- Records for this task -
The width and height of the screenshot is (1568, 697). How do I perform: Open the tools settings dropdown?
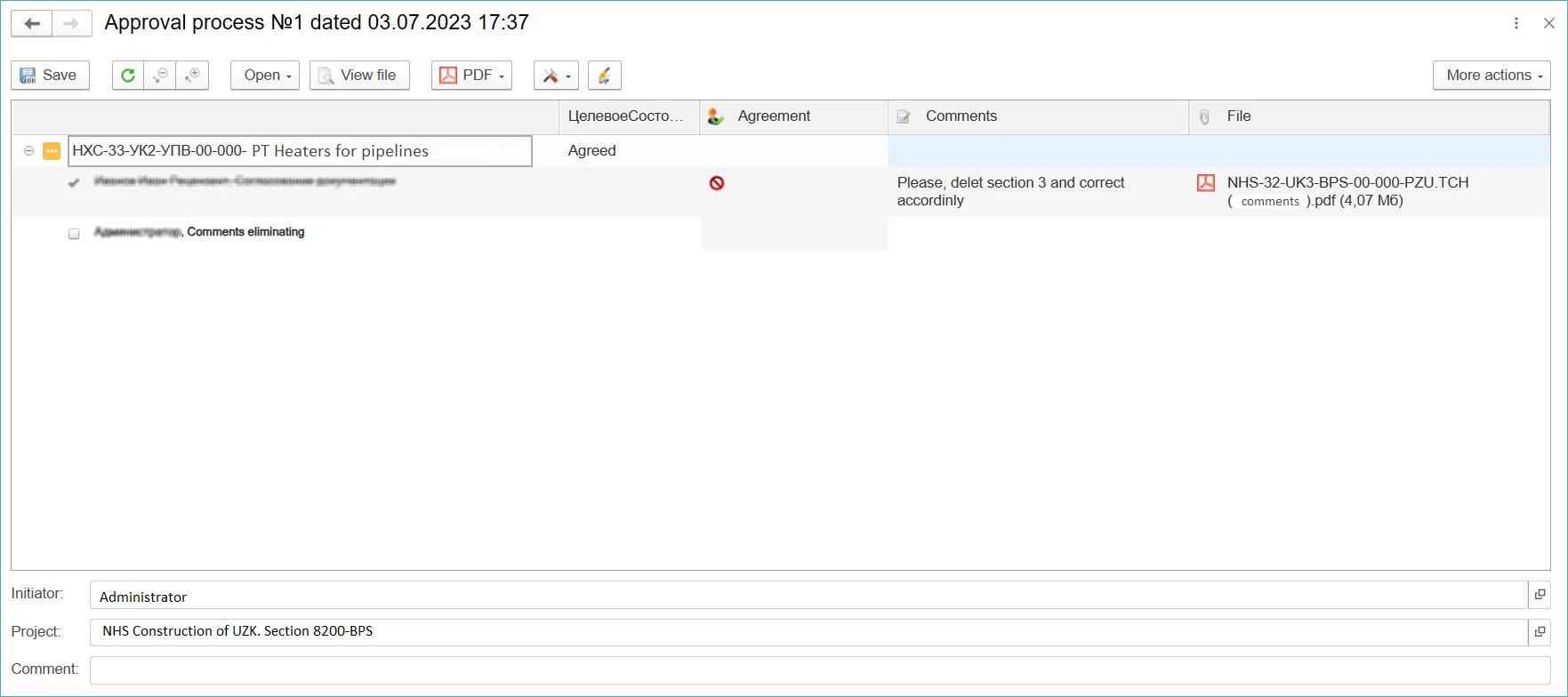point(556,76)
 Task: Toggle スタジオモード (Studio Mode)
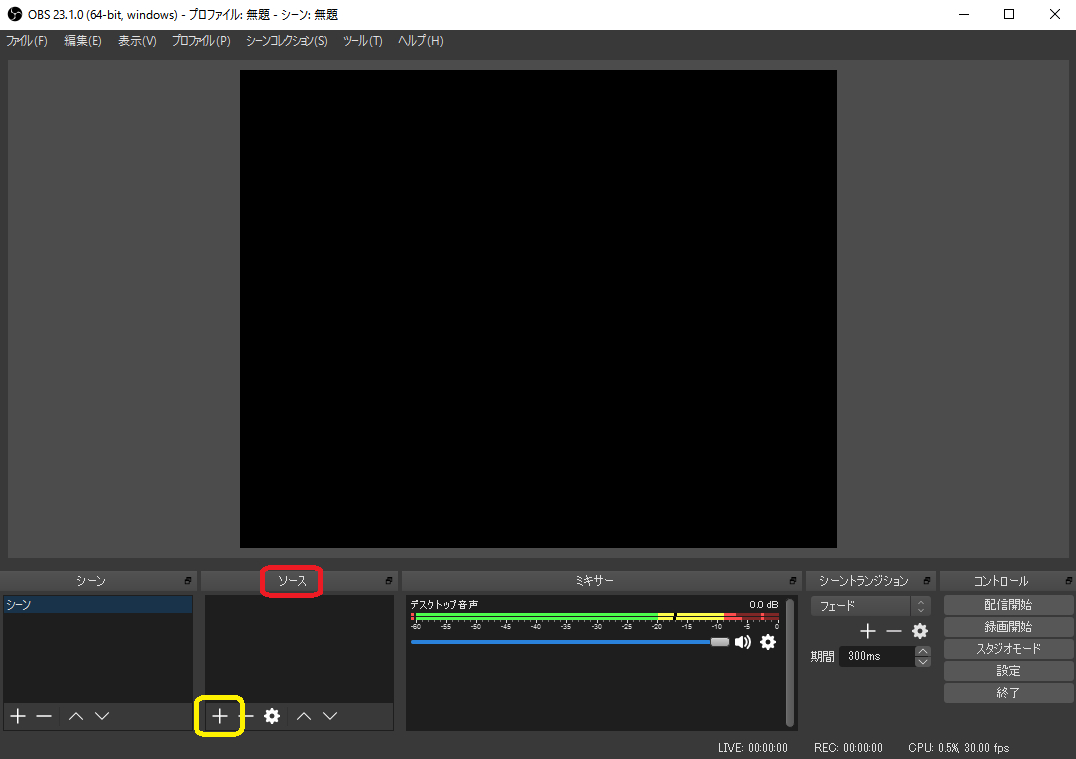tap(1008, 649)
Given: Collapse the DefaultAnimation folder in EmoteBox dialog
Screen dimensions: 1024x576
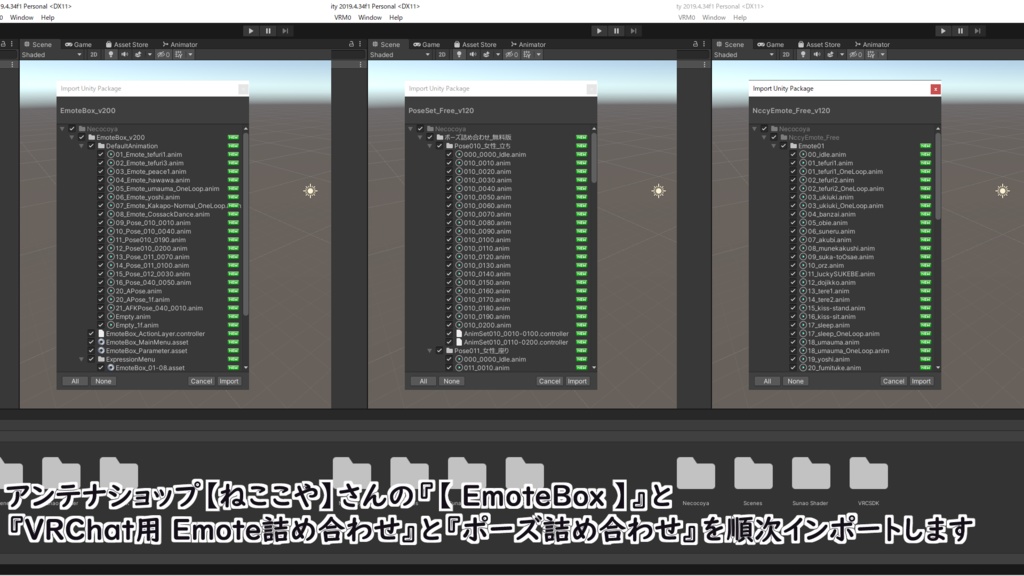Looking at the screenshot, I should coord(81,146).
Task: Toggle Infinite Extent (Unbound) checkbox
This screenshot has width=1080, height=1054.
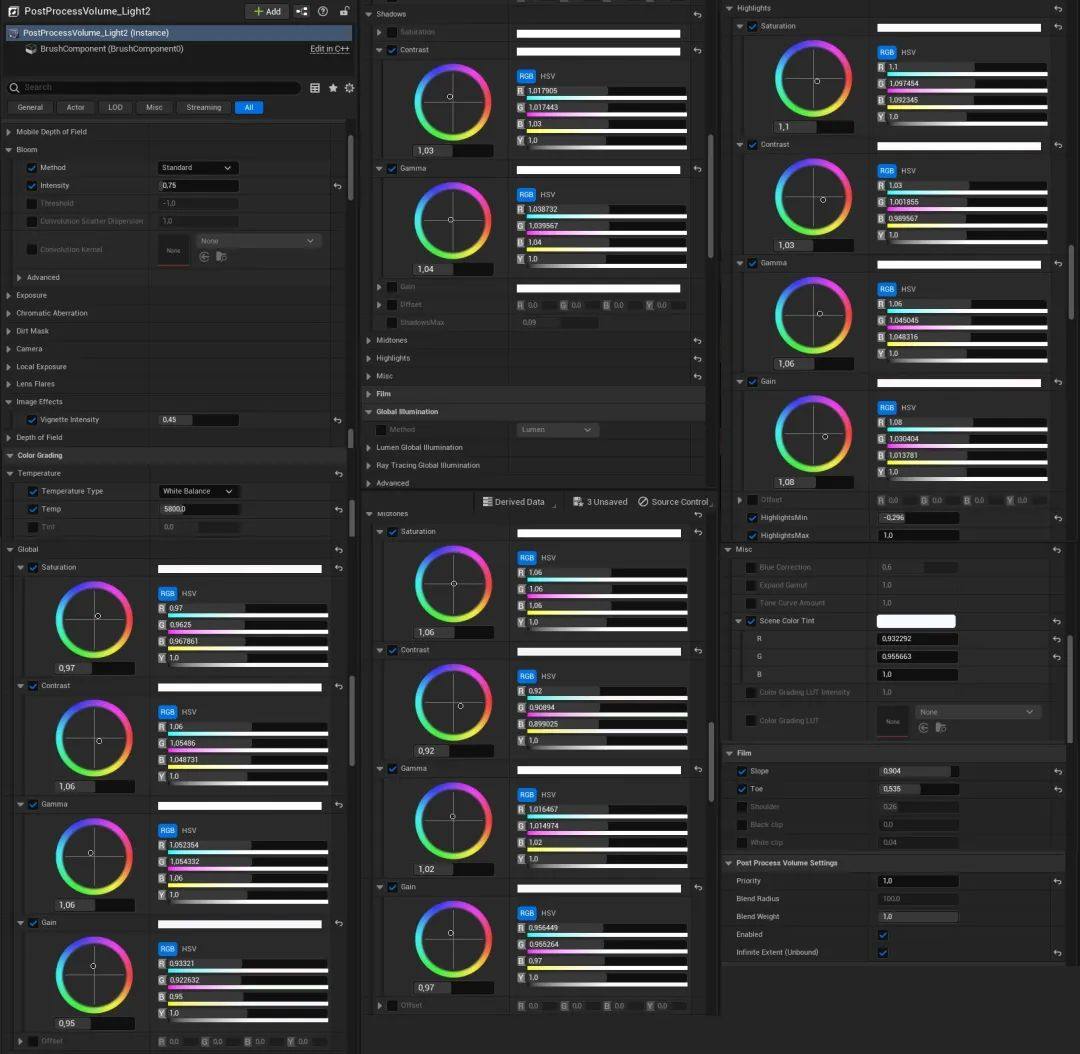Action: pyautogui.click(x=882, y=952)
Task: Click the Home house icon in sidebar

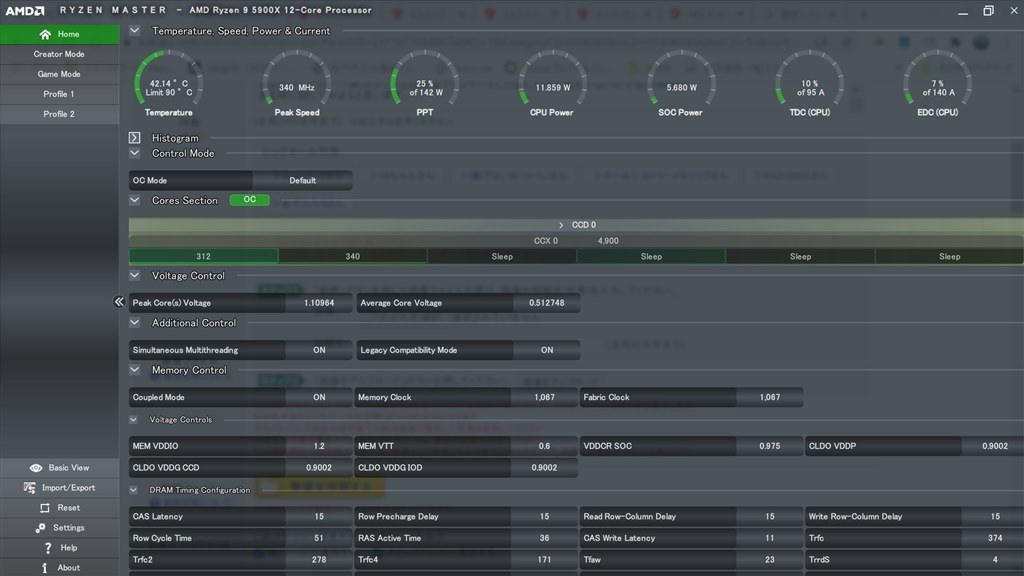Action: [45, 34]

- Problem statement -
The expected output is every line from the line where "Task: Toggle Infinite" appears to the final line of the material, unchanged and with no pictures.

- Task solution -
Task: Toggle Infinite Extent (Unbound) checkbox
This screenshot has width=1080, height=1054.
Action: pyautogui.click(x=882, y=952)
Task: Click the Home house icon in sidebar

Action: [45, 34]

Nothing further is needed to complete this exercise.